• What is expected
Could you return, exactly as written, every line from the one containing "This screenshot has height=491, width=704." through the last line of the entries below, leaving out the pictures?

[Given information — start]

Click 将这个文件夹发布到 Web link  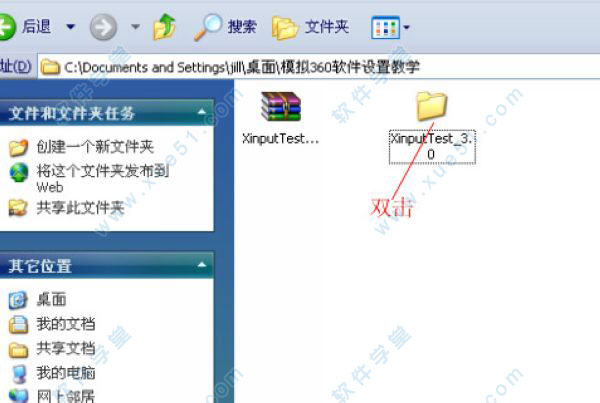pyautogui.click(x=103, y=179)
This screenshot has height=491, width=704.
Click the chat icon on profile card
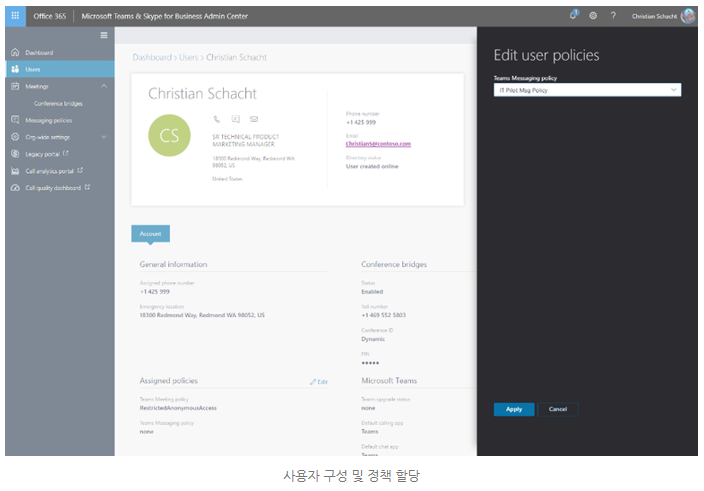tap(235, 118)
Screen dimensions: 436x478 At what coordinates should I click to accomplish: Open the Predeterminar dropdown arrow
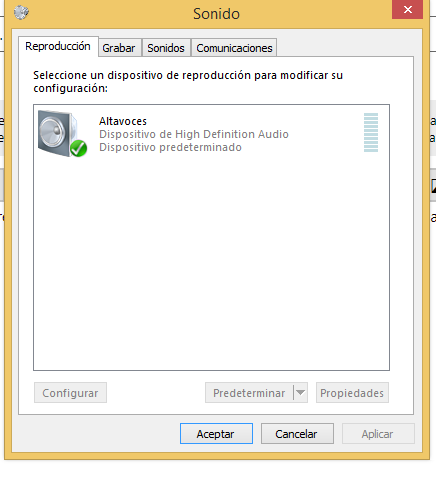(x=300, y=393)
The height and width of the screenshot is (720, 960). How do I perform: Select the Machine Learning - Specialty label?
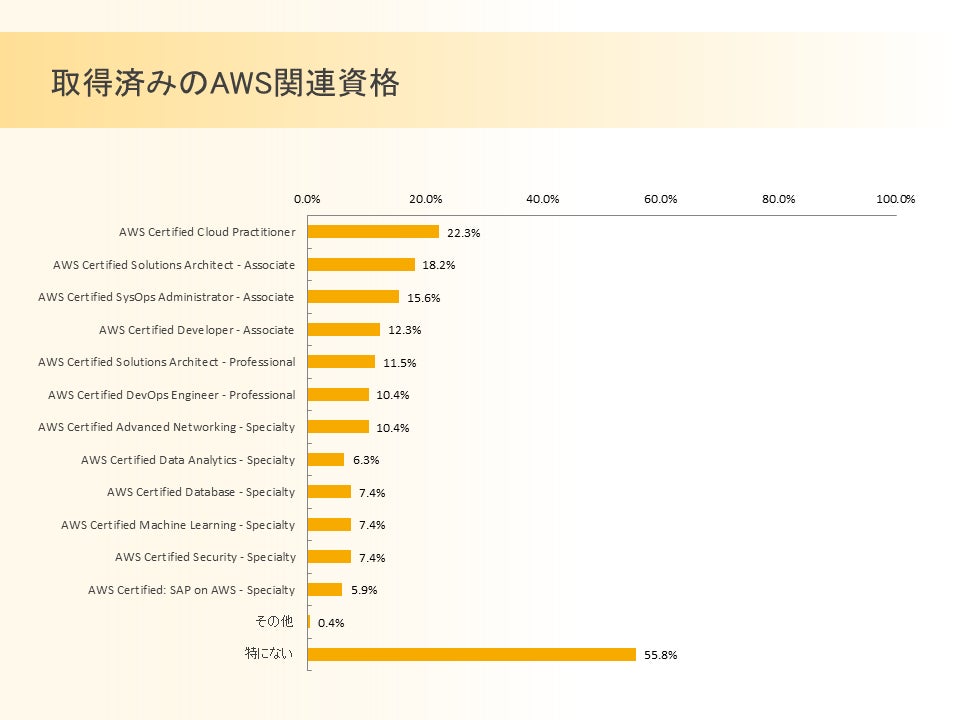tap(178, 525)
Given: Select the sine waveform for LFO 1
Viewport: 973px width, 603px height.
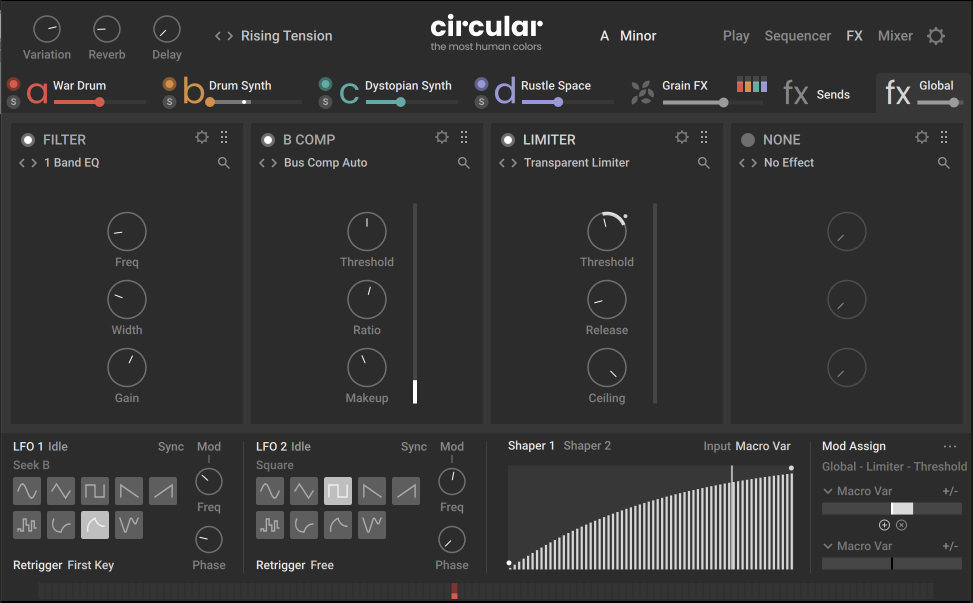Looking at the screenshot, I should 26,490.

[Given information — finish]

• Answer box
This screenshot has height=491, width=704.
Click the chat icon on profile card
tap(235, 118)
Screen dimensions: 436x478 At what coordinates should I click to accomplish: Open the Predeterminar dropdown arrow
(x=300, y=393)
The height and width of the screenshot is (720, 960). How do I perform: Select the Machine Learning - Specialty label?
tap(178, 525)
Given: Select the sine waveform for LFO 1
Viewport: 973px width, 603px height.
Looking at the screenshot, I should 26,490.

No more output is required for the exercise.